Using what is basically a high-tech air balloon, the company will float it’s passengers up into the stratosphere, around 100,000 ft., so they can enjoy the spectacle of the blue planet at their leisure. It might be slightly lower than Blue Origin’s and Virgin Galactic’s flights, but you still get the full experience of the darkness of space, the curvature of earth, and the thin blue atmosphere that you can see in orbit. The trip won’t require the 3-day suborbital boot camp, or subject it’s passengers to rumbling G-Force on lift-off. And the craft comes equipped with a bar! (Winner!) An ideal choice for the traveler that would rather a leisurely martini than a thrill ride.  

 

“It’s gentle. It’s slow,” laughs Poynter, “we’re going to space at a roaring 12 miles per hour.”

 

It will also be one of the more affordable options. Poynter wants to make the experience as accessible as possible. “It’s about getting more and more people up into space to support the notion that we need to get even further in space. The more people that go, the more people get excited about it.” She estimates flights will be roughly half Virgin Galactic’s prices and she will set an official price after their first unmanned test flight, which should come around March 2021. They’re hoping to send humans up in 2023, and have commercial flights in 2024.

 

As more and more people rocket out into the night, we’ll be afforded a view of the Earth and a more intimate knowledge of how it works and hopefully appreciate how valuable it is. The National Geographic show One Strange Rock illuminates this phenomena by speaking with 12 astronauts who have spent a collective 1,200-plus days in space. Their testimonies describe what is known as “the overview effect”, a term coined by author Frank White, and described in Psychology of Space Explorations as “truly transformative experiences including senses of wonder and awe, unity with nature, transcendence, and universal brotherhood.” One astronaut says, “I wish everybody had the chance to see Earth the way I did.”

 

It’s outer space!
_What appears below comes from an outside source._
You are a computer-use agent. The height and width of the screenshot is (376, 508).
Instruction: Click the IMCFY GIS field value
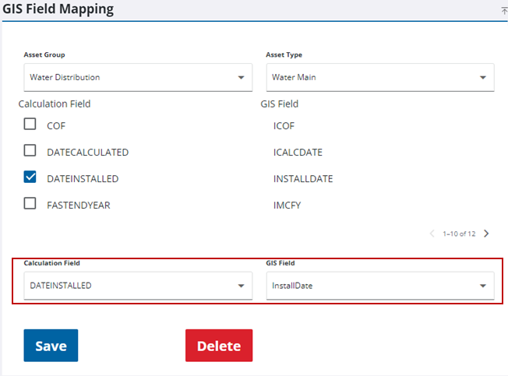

Who doesn’t get excited about the great unknown? The big ideas being proposed in the space travel industry give pessimists pause to think that, maybe, the future won’t be as disastrous as they thought. The rest of us, currently stuck in our homes, get to imagine what might be possible.

 

There are lunar fly-bys already being planned by SpaceX and Blue Origin, which could happen within the next five to six years. After that may come orbital cruises.  

 

Spencer thinks the space tourism industry will be very similar to ocean cruises. There are many parallels: both rely on technological innovations to develop ships that can carry more passengers and operate more effectively. They operate in hostile environments, require lifeboats, have dedicated staff and expert navigational crews. Even the burgeoning field of space law is based on maritime law.  

 

The best part is, this will happen in your lifetime. 

 

Spencer ruminates: “Where will we be 20 years from now? That’s what’s exciting about space. It’s open for ideas. It’s open for challenges. It’s open for the pioneering spirit of getting out there.”